The New Members

The 118th Congress is due to be sworn in, and like all others, this new assemblage is a unique group.

In the House, we see 85 freshmen members coming to Washington, including the dozen who won special elections during the session just ended. Additionally, one former member, Montana’s Ryan Zinke (R-Whitehall) who also served in the Trump Administration as Interior Secretary, returns to the House.

The Senate, exclusively due to retirements along with one appointed member, California Senator Alex Padilla* (D) seeking a full term, will only welcome eight new freshmen since all incumbents seeking re-election were victorious.

Of the 85 new House members, 46 are Republicans while 39 are members of the Democratic Party. Just over one-third of the incoming group will be serving in their first elected position, a total of 31. Conversely, 37 of the House freshmen have previously been elected to their respective state legislatures. The remaining 17 held other elected positions, typically at the local level as county or city officials.

In the Senate, only two of the eight incoming members have never before served in an elective office: Alabama’s Katie Britt* (R) and J.D. Vance(R) of Ohio. The six others first include Sen. Padilla who was a member of the Los Angeles City Council, the California state Senate, and served as Secretary of State before Gov. Gavin Newsom (D) appointed him to replace then-Senator Kamala Harris who resigned her California position upon election as Vice President. 

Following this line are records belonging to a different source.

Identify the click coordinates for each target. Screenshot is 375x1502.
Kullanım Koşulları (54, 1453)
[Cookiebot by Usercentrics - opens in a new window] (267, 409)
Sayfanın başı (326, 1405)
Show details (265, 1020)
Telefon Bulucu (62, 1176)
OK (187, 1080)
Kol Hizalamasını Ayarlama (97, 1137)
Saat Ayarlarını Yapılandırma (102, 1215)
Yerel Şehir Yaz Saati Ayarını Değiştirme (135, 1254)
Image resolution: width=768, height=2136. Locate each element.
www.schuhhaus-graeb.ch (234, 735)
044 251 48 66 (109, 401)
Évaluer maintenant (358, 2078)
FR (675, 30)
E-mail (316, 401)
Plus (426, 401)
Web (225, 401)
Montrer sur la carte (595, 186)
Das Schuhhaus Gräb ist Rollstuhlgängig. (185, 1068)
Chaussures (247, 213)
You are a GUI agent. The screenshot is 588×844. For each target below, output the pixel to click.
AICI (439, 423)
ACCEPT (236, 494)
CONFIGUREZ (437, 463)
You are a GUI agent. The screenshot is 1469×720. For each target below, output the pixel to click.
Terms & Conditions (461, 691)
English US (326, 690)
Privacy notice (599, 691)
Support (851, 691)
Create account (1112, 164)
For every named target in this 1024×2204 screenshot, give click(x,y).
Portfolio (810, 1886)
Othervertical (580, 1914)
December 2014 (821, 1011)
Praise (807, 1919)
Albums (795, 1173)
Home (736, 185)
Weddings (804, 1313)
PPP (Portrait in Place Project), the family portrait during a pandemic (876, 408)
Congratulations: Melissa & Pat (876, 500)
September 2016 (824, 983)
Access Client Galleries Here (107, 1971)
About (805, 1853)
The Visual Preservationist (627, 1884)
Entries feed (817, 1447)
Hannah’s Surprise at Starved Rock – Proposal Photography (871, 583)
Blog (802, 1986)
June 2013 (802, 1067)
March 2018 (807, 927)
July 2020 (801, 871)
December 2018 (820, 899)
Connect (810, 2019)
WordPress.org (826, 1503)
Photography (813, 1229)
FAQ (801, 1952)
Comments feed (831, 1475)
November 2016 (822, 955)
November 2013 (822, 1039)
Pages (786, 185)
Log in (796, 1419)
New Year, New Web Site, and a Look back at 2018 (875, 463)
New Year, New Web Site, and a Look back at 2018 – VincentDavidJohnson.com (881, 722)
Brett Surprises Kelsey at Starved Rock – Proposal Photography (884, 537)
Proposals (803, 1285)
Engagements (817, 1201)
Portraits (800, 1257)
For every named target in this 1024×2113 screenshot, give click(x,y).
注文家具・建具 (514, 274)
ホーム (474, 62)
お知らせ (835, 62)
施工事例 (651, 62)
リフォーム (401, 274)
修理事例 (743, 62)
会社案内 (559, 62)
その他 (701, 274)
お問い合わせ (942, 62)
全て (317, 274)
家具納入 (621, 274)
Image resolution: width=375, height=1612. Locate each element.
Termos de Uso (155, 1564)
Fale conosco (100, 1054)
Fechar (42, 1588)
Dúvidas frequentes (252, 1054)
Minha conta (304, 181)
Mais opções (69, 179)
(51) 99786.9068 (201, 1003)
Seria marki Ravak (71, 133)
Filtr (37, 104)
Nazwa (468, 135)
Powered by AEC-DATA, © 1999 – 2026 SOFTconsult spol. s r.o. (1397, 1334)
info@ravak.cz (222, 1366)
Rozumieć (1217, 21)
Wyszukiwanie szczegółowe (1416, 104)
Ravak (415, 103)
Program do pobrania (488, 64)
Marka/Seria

Pennsylvania’s John Fetterman (D) was the state’s Lt. Governor and a local Mayor in the Pittsburgh area. Senator Eric Schmitt* (R) held the positions of Missouri state Treasurer and Attorney General after serving as a member of the state Senate.

The remaining freshmen, Ted Budd* (R-NC), Markwayne Mullin* (R-OK), and Peter Welch (D-VT), all enter the Senate directly from serving in the House of Representatives.

Among the incoming House members are 26 females, 18 of whom are Democrats as compared to eight Republicans. Overall, 124 women will comprise the 118th House of Representatives, 91 Democrats and 33 Republicans. This aggregate number represents a regression of two seats from the previous Congress. Another female, Virginia state Senator Jennifer McClellan (D-Richmond), is the prohibitive favorite to win the February special election to replace the late Rep. Donald McEachin (D-Richmond), however.

The new Senate will feature 25 women of its 100 members, 15 Democrats, 9 Republicans, and Arizona’s Kyrsten Sinema who was elected as a Democrat in 2018 but has since become an Independent.

Within the new House freshman class, we see 14 African American members, a dozen of whom are Democrats. The new Hispanic members, which number 13, are more evenly divided on a partisan basis. The Hispanic caucus will add seven new Democrats and six new Republicans. 

Two new members are Asian, both Democrats, and one, Alaska at-large Rep. Mary Peltola (D-Bethel) who won the August special election to replace the late Rep. Don Young* (R), hails from the indigenous tribal regions of the state.